Aber er weicht nicht. Die Weißen mit ihren Büffeln kommen und trampeln seine Pflanzen weg. Die lokale Regierung sei auf deren Seite oder gar mit ihnen verwandt, da stünden die Indigenen schwer unter Druck.
Er weicht nicht
Aber er weicht nicht. Er kommt eher sanft rüber, aber von sich selber sagt er, dass er Mut habe und auch deswegen nun schon seit zehn Jahren Kazike des Dorfes, immer wieder gewählt. Seine Leute schätzen seine Hartnäckigkeit. Eben weil sie menschlich rüber kommt.

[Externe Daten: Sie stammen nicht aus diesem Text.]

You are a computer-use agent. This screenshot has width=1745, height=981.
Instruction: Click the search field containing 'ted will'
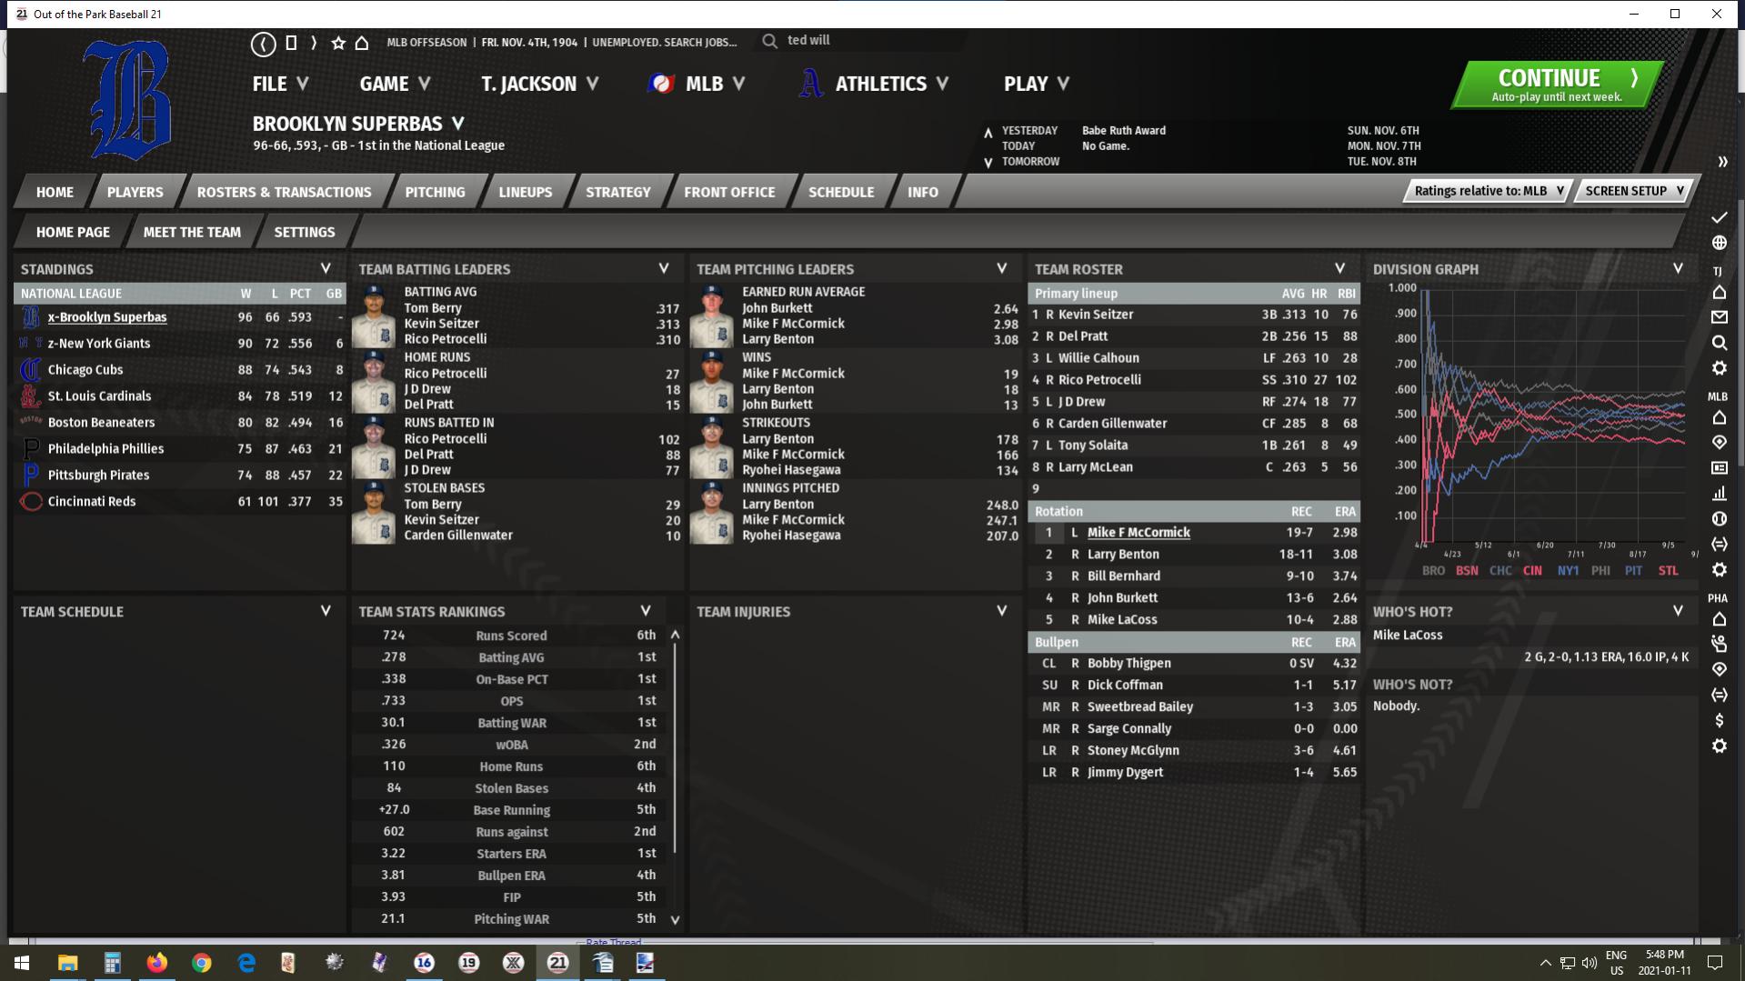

Francisco weicht nicht. Einige aus dem Volk und auch aus dem Dorf machen es wie die Weißen und schaffen sich Büffel an. Andere arbeiten sogar auf den kleinen Rinderfarmen, die Konfliktlinie ist also gar nicht so klar und deutlich. Aber er will sein Volk, sein Dorf, seine Kultur erhalten.
Smartphone und eine Angel
Einen Tag verbringe ich mit der Familie, und mit Gästen, man ist selten allein. Sprachlich geht das fast gar nicht, da müssen die sprichwörtlichen Hände und Füßer her. Aber das ist auch nicht wichtig. Seine Kinder haben Smartphones in den Händen, was merkwürdig aussieht in der sehr schlichten Hütte. Sie tragen Fußballer-Shirts, im Raum steht ein Fernseher, auch wenn die Satelliten-Schüssel gerade nicht funktioniert.

Aber wenige Minuten später sitzen sie unten am Fluss, fischen oder nehmen ein Huhn aus, das gehört so selbstverständlich dazu wie das Smartphone.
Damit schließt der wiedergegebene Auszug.